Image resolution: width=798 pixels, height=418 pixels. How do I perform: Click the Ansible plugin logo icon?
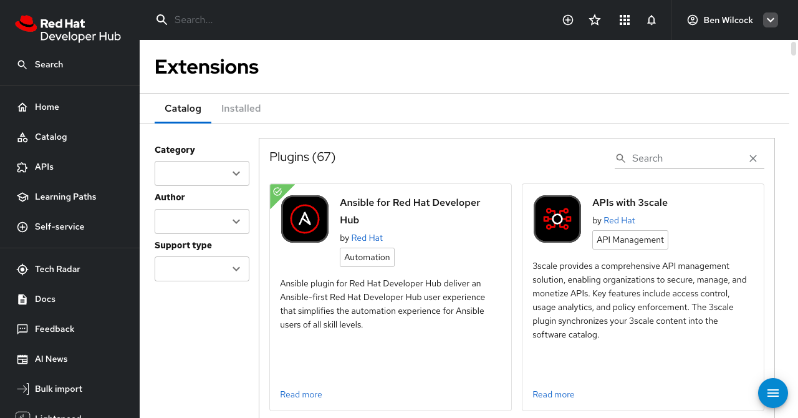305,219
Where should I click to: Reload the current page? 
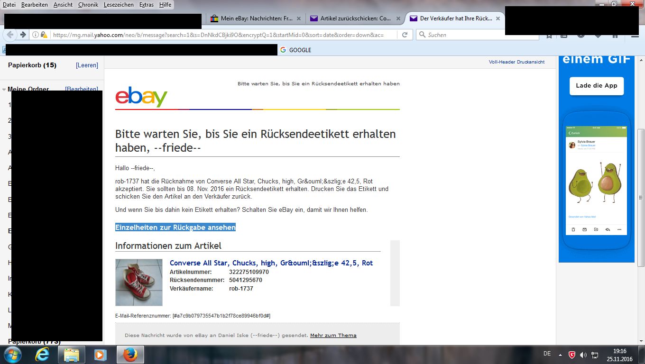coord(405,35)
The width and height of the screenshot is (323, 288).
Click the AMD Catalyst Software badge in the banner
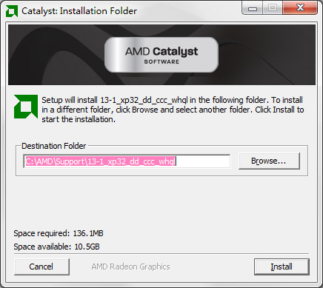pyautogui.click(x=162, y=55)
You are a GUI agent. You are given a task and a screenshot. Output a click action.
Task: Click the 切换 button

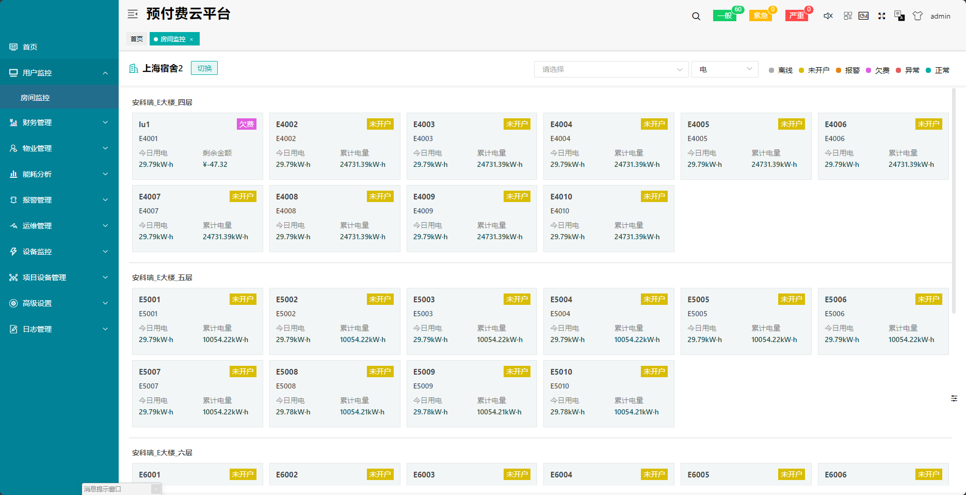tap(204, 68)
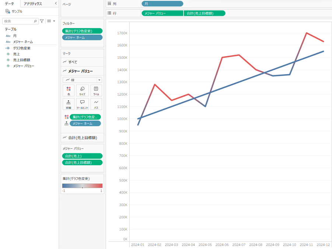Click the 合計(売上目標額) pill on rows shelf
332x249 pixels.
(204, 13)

□ □ □ □

* [Stated goal]: Convert the records above into a JSON list of strings, with one string per line and no blank lines. Leave the pictures out of the answer.

* [Response to the exercise]:
[
  "Image resolution: width=798 pixels, height=418 pixels. How do I perform: Click the Ansible plugin logo icon?",
  "305,219",
  "Where should I click to: Reload the current page? ",
  "coord(405,35)",
  "The width and height of the screenshot is (323, 288).",
  "Click the AMD Catalyst Software badge in the banner",
  "pyautogui.click(x=162, y=55)",
  "You are a GUI agent. You are given a task and a screenshot. Output a click action.",
  "Task: Click the 切换 button",
  "tap(204, 68)",
  "Click the 合計(売上目標額) pill on rows shelf",
  "332x249 pixels.",
  "(204, 13)"
]